Mississippi Democratic Representative Bennie Thompson has filed a civil lawsuit against former US president Donald Trump and attorney Rudy Giuliani, accusing them of conspiring with the far-right groups Proud Boys and Oath Keepers to incite the January 6 insurrection. The suit cites a post-Civil War law designed to combat the Ku Klux Klan that is rarely put to use. Thompson pointed to Trump’s words and tweets as evidence of preparing his supporters for an attack to prevent Congress from certifying the 2020 election results.

James and the giant breach
A damning report has found Crown Resorts unfit to hold a casino licence in NSW. But what does that mean for James Packer’s operations in other states?

“The business life forms that make up this ecosystem are enormously varied in size and shape, ranging from the tiny – such as the Good Car Company and Jaunt, a Melbourne company that puts electric motors in classic Land Rovers – to those building giant solar and wind farms ... This ecosystem also supports a plethora of less visible species – the tech boffins, financiers, mentors and advisers who are helping behind the scenes. What they all share is a vision of the post-carbon future and an adaptive capacity that is singularly lacking in our national government.”

“Like the dog that caught the car, Australian conservatives have succeeded in a decades-long quest to crush the bargaining power of unions and workers. And, in turn, they have succeeded in crushing average wage growth. But now they seem to have no idea what to do with their trophy. Indeed, the record-low wage growth ‘delivered’ by the Coalition was a major cause of Australia’s anaemic economic growth heading into the Covid-19 crisis, according to the Reserve Bank governor, Philip Lowe, and the federal Treasury secretary, Dr Steven Kennedy. Needless to say, the pandemic has only made things worse.”

“The woman in the red cheongsam stands on burnt-orange earth straight out of a Russell Drysdale painting. She has a faraway look in her eyes. Over the following scenes she steals an evening gown and hitches a ride out of town with a biker. She ends up facedown on the road, the promise of the big city still 300 miles away.”

“Australia’s international border policies including the outbound travel ban and inbound arrival caps will be examined by the Australian National Audit Office … the ANAO quietly activated the inquiry in mid-January and has called for submissions on the management of the Australian border to prevent the spread of Covid-19. The policies have left more than 30,000 Australians stranded overseas, a number that has proven stubbornly hard to shift as more Australians opt to come home.”

“Prime Minister Jacinda Ardern has lashed out at Australia for dumping responsibility for a woman and two young children detained at the Turkish border on New Zealand ... Ardern said the woman, who had dual citizenship, left for Australia when she was six and travelled to Syria from Australia on an Australian passport. Ardern said she directly raised the matter with the Australian Prime Minister Scott Morrison and asked that they work together to resolve the issue. ‘I was then informed in the following year that Australia had unilaterally revoked the citizenship of the individual involved.

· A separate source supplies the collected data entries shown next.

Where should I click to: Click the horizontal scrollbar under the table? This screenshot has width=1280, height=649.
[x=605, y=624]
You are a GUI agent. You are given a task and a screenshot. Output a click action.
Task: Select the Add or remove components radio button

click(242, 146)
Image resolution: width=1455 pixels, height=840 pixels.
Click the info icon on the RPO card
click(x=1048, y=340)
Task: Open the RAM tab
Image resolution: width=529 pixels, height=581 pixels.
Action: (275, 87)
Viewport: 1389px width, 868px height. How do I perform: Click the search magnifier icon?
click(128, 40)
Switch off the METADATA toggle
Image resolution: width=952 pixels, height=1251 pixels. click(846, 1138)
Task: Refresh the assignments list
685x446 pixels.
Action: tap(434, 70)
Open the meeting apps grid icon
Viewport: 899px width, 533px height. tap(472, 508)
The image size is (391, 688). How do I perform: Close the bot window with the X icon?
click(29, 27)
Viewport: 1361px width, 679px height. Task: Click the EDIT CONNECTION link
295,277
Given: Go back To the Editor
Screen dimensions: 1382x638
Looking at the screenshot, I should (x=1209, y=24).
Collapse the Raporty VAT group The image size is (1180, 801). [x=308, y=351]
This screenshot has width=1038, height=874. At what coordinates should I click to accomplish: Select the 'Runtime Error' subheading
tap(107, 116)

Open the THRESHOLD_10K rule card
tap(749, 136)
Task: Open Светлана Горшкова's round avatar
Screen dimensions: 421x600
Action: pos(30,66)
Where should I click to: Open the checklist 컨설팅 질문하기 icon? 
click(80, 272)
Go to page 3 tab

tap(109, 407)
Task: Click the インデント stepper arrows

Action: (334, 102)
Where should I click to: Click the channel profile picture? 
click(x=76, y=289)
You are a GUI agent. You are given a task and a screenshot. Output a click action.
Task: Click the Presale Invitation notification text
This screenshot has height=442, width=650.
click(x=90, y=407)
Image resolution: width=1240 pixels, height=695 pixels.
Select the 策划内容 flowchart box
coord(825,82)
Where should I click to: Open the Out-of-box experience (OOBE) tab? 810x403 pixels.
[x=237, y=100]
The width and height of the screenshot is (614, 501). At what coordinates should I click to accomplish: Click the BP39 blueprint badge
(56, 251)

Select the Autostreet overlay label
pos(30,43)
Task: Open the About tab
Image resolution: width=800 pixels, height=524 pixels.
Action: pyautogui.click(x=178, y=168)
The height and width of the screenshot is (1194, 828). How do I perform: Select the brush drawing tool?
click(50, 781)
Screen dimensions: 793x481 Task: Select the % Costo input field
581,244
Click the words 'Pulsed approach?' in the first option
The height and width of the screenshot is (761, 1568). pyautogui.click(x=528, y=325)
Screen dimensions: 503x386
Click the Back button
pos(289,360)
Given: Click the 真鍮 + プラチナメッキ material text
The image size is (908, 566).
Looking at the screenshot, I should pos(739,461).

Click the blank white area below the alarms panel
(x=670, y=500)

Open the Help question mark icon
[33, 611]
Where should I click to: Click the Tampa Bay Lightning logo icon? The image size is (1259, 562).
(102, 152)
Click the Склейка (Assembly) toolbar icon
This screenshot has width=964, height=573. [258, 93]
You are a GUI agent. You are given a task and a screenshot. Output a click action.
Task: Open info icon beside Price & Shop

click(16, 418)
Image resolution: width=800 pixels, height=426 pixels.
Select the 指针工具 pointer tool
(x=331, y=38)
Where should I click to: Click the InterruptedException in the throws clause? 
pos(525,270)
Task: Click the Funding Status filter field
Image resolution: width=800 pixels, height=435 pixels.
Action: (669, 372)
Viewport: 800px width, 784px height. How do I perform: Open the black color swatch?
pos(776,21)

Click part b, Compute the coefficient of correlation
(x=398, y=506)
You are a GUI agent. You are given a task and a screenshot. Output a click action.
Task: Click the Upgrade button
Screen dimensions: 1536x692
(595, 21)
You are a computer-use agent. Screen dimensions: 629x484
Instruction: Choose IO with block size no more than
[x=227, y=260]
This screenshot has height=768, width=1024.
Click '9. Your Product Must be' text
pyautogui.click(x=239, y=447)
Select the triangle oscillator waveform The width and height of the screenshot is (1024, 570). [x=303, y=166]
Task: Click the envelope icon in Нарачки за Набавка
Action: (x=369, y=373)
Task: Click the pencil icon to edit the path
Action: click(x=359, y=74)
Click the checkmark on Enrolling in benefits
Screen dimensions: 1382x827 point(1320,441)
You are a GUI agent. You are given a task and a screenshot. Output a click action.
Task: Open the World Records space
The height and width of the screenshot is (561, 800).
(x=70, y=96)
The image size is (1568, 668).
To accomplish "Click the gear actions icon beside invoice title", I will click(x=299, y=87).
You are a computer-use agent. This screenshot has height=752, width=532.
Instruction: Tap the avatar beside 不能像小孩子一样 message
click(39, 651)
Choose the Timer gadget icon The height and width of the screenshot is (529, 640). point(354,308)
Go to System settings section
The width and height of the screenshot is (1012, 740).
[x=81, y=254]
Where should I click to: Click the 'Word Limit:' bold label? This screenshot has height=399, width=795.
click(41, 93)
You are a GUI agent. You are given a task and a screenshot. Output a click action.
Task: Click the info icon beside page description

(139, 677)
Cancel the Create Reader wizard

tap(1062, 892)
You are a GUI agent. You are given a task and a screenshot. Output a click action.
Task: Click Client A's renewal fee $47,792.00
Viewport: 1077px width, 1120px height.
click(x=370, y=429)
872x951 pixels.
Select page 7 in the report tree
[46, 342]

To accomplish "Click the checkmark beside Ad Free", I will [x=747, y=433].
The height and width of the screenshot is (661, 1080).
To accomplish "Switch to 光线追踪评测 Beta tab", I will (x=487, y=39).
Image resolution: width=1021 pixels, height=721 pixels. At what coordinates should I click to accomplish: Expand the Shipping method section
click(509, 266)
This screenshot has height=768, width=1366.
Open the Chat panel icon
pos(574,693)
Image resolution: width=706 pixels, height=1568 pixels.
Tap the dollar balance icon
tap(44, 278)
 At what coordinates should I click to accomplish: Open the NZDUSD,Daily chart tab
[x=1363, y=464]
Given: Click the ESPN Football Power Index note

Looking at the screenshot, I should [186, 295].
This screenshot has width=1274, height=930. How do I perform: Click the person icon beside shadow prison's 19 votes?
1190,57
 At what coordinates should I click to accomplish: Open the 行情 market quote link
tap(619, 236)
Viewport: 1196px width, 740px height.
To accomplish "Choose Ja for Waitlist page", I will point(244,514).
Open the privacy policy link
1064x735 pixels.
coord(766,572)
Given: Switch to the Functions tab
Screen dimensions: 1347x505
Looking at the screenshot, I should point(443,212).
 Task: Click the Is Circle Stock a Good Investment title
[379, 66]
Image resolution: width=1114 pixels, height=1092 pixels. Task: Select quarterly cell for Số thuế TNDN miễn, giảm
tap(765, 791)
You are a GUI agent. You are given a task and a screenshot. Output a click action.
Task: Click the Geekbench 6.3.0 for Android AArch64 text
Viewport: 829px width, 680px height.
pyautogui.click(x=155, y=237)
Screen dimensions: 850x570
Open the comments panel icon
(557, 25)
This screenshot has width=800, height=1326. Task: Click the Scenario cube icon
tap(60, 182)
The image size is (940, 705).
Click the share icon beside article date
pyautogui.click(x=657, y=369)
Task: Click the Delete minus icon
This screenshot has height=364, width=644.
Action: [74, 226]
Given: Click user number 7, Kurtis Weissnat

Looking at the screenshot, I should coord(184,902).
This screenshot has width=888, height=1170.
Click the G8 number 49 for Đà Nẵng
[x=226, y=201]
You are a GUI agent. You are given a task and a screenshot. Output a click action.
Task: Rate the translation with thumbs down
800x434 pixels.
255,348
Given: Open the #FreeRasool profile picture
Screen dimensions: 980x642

You can imagine my response.’”

“Adult low literacy in Australia is a widespread problem. Despite increases in funding, shifting initiatives and prominent politicians decrying a lack of progress, rates continue to decline. Since 2000, Australia has slipped from fourth to 14th in the OECD’s rankings of reading literacy. The ramifications of these results aren’t just evidenced by a statistical slump – people with lower levels of literacy have fewer job opportunities. They are also massively overrepresented within our prisons.”

“Recent research finds that many diseases, including cancer, tuberculosis, and Parkinson’s, can manifest themselves through volatile compounds that change the person’s scent … For example, patients with Parkinson disease produce an unusually high amount of sebum, a waxy lipid-rich biofluid excreted by the sebaceous glands of the skin, which sensitive noses can detect. Deep Nose could grab this information from the thin air.”

Max Opray is Schwartz Media’s morning editor and a freelance writer.